In una lettera al Corriere della Sera l’on.Casini invita a
raccogliere la lezione di De Gasperi e, come al solito, si propone con l’aria
del bravo ragazzo che cade dalle nuvole denunciando gli errori degli altri.
Evocando le parole di De Gasperi: “Un politico guarda alle
prossime elezioni, uno statista alle prossime generazioni”, egli accusa la
classe politica e una parte di quella dirigente di avere tradito la lezione di
De Gasperi coltivando “gli interessi di partito, di categoria e di
corporazione, e poco, o niente,” quelli delle “prossime generazioni”. Aggiunge
che il testimone di De Gasperi è stato raccolto “da uomini come Fanfani, La Malfa o Moro, personalità
capaci di guidare il Paese, attraverso scelte anche impopolari, fino a
risultati straordinari, con tassi di crescita che oggi definiremmo cinesi, un
Pil pro capite da quarta-quinta potenza economica mondiale, un’industria
manifatturiera seconda solo alla Germania”. L’on. Casini si è nutrito della
stessa cultura degli uomini che mostra di ammirare, una cultura che si ispirava
ai valori di un malinteso senso di giustizia sociale e di un cattolicesimo di
retroguardia che da lì a poco sarebbe stato superato dai nuovi indirizzi della
dottrina sociale della Chiesa. Prendendo il testimone di De Gasperi c’era da
fare una scelta tra i due vecchi antagonisti di sempre, libertà e uguaglianza,
sapendo leggere il messaggio di De Gasperi. L’Italia di allora era una Nazione
protesa verso i traguardi decantati dall’on. Casini grazie alla propria forza
vitale, al proprio ingegno, alla propria laboriosità e creatività, certamente
non grazie all’opera degli eredi di De Gasperi che fecero una scelta di
uguaglianza imbrigliando quelle risorse invece di incoraggiarle. In omaggio ad
un ideale di uguaglianza calata dall’alto, fu varato un welfare sprecone e
lottizzato che incoraggiò la nascita di corporazioni e lobby e finì per fissare
disuguaglianze tra privilegiati e non, soprattutto tra le generazioni delle
vacche grasse e le generazioni future penalizzate da un saccheggio delle
risorse pubbliche che non potevamo permetterci.

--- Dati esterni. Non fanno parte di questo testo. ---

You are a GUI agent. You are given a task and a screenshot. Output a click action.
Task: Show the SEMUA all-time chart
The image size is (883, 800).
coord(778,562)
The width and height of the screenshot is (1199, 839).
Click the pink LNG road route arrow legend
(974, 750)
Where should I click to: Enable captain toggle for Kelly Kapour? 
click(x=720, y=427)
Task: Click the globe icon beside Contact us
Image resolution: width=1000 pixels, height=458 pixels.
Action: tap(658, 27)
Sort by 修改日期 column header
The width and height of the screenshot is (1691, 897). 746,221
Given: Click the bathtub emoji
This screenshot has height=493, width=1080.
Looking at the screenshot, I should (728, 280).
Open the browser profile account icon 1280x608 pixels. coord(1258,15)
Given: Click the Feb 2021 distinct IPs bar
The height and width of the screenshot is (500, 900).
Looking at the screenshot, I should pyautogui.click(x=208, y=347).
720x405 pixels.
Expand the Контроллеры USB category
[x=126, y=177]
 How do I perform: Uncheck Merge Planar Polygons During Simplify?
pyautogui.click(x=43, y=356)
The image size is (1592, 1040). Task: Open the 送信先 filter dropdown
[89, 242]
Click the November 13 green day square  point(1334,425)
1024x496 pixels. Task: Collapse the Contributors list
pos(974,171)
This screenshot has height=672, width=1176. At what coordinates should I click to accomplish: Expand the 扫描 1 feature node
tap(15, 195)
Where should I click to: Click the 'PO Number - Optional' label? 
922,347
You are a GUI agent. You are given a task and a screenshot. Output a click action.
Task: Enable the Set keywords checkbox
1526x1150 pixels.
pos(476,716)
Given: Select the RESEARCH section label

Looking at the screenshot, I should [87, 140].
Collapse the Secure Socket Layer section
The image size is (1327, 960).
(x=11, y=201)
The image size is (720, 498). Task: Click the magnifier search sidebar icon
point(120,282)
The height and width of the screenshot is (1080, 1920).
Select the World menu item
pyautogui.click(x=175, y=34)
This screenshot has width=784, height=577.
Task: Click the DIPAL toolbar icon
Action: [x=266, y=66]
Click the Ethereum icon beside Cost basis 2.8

Assistiamo alla corsa di chi
pretende di intestarsi valori liberali, dopo averli ignorati in una corsa folle
allo statalismo invasivo che ha soffocato l’economia del Paese pur di garantire
consorterie ormai consolidate e difficili da scalfire, mentre le nuove
generazioni affogano nei problemi di una esistenza senza futuro grazie ad una
scelta che parte da lontano e che è stata fatta dagli uomini che Casini
definisce statisti.
Figlio di questa cultura, ad ogni rintocco di campane a
morte, il nostro sale sull’ambone a denunciare i tradimenti della politica con aria
compunta e piglio scandalizzato, ma non
ci spiega dove era lui mentre si perpetravano questi tradimenti.